Das würde auch dem Ziel der „Wiederherstellung der wirtschaftlichen Wettbewerbsfähigkeit“ entsprechen, welches sich von der Leyen und die Staats- und Regierungschefs nach der Europawahl im Sommer verordnet hatten. Europa strotzt nicht vor Bodenschätzen, seine Kraft liegt – potenziell – in sauberen Zukunftstechnologien.
Und auch wenn Trump bald in den Vereinigten Staaten regiert, ist der globale Wettbewerb hier längst in vollem Gange: China, die USA und Europa reißen sich um den Aufbau einer grünen Industrie. Jedes Land versucht, neue Fabriken hochzuziehen – von Windturbinen und Batterien über Wärmepumpen und Solarmodule bis hin zu Elektroautos und Wasserstoff-Anlagen.

© Reuters/Murad Sezer
Doch wenn die EU-Spitze in Baku durch Abwesenheit glänzt, vermittelt sie eher den Eindruck, die eigenen Ziele selbst nicht so ernst zu nehmen.
Das sind verpasste Chancen – im Blick auf den eigenen Einfluss bei den Verhandlungen konkret in Baku, auf eine globale Führungsrolle und für das Vorantreiben wichtiger, bei der vergangenen Weltklimakonferenz vereinbarten Ziele wie zum Beispiel eine Verdreifachung des Ausbaus der erneuerbaren Energien.
Das gilt sowohl für Europa als Ganzes als auch für dessen größte und einflussreichste Volkswirtschaft im Besonderen.
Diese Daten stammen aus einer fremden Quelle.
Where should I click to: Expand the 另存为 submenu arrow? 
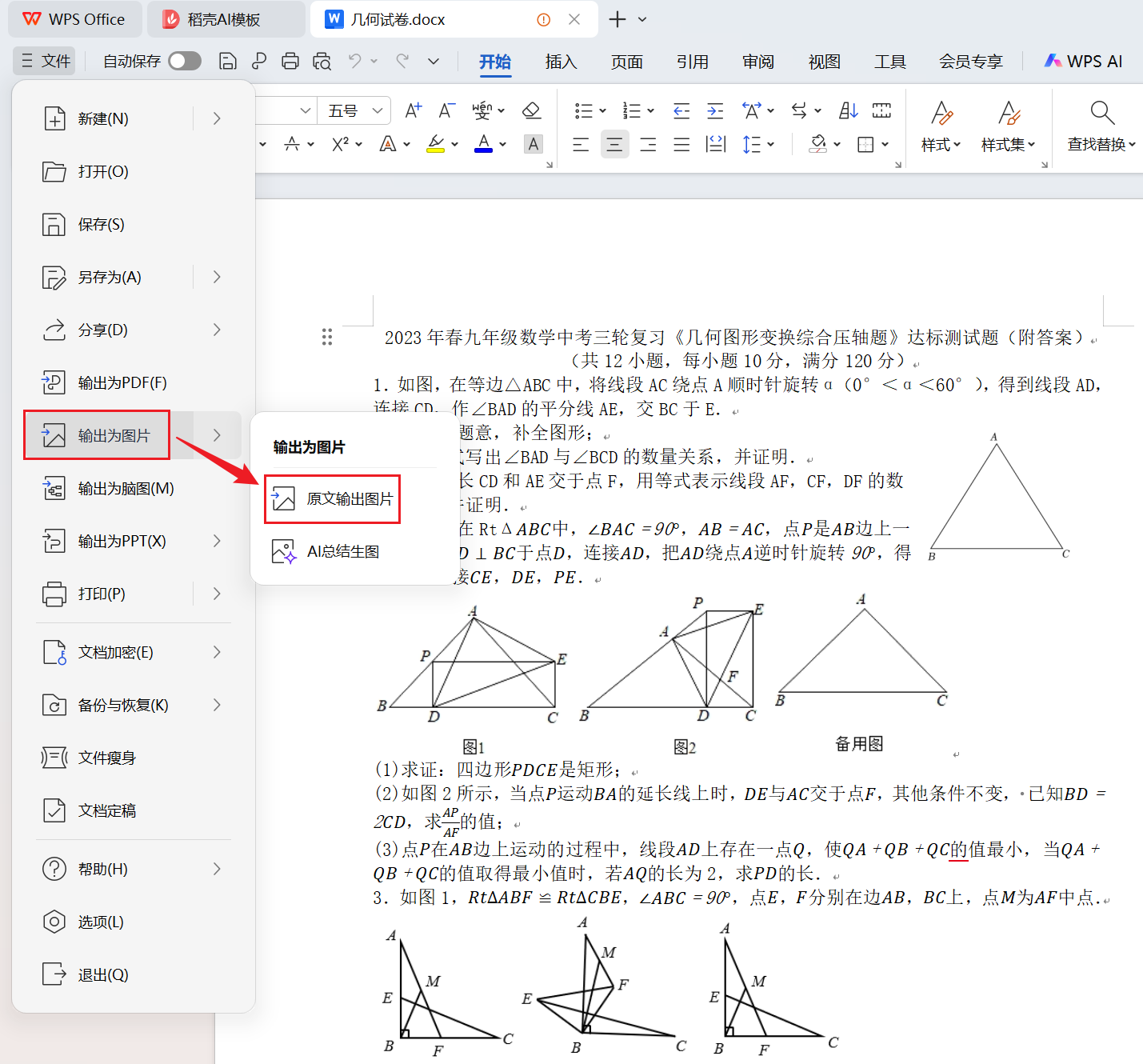[217, 277]

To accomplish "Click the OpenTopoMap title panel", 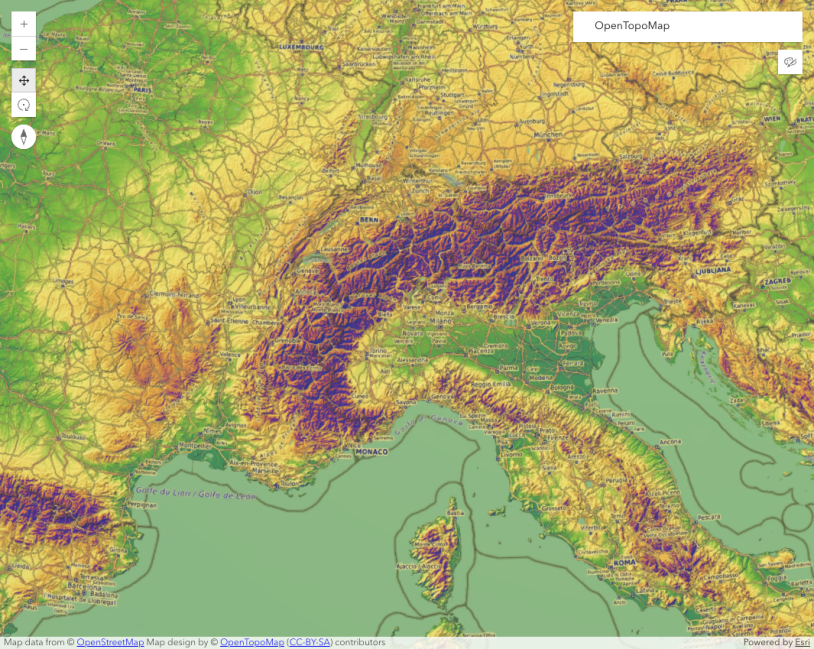I will 687,27.
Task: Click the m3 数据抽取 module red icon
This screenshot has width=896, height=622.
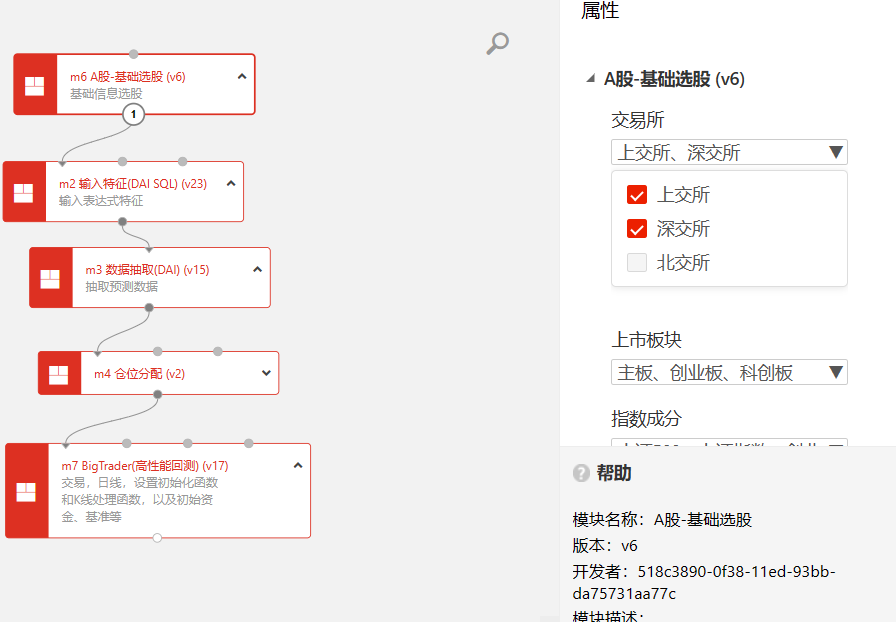Action: tap(51, 278)
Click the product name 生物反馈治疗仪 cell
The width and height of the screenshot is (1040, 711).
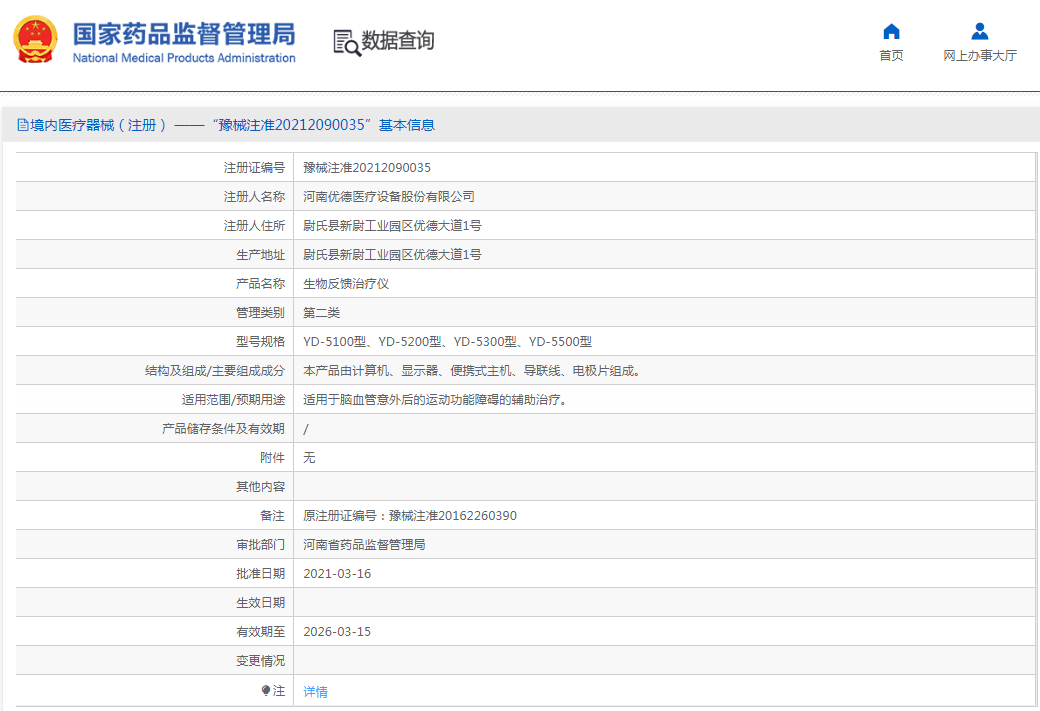[345, 283]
Vor drei Jahren hatte Olaf Scholz in Deutschland noch als „Klimakanzler“ Wahlkampf gemacht, jetzt sind nur noch die grünen Minister seiner Regierung bei der Weltklimakonferenz vor Ort.
Friedrich Merz wird vermutlich gar nicht erst vorhaben, sich bei den Wählenden als Klimakanzler vorzustellen. Umso besser wäre es, wenn er dafür den wirtschaftlichen und sicherheitspolitischen Nutzen der grünen Transformation erkennt, und danach handelt.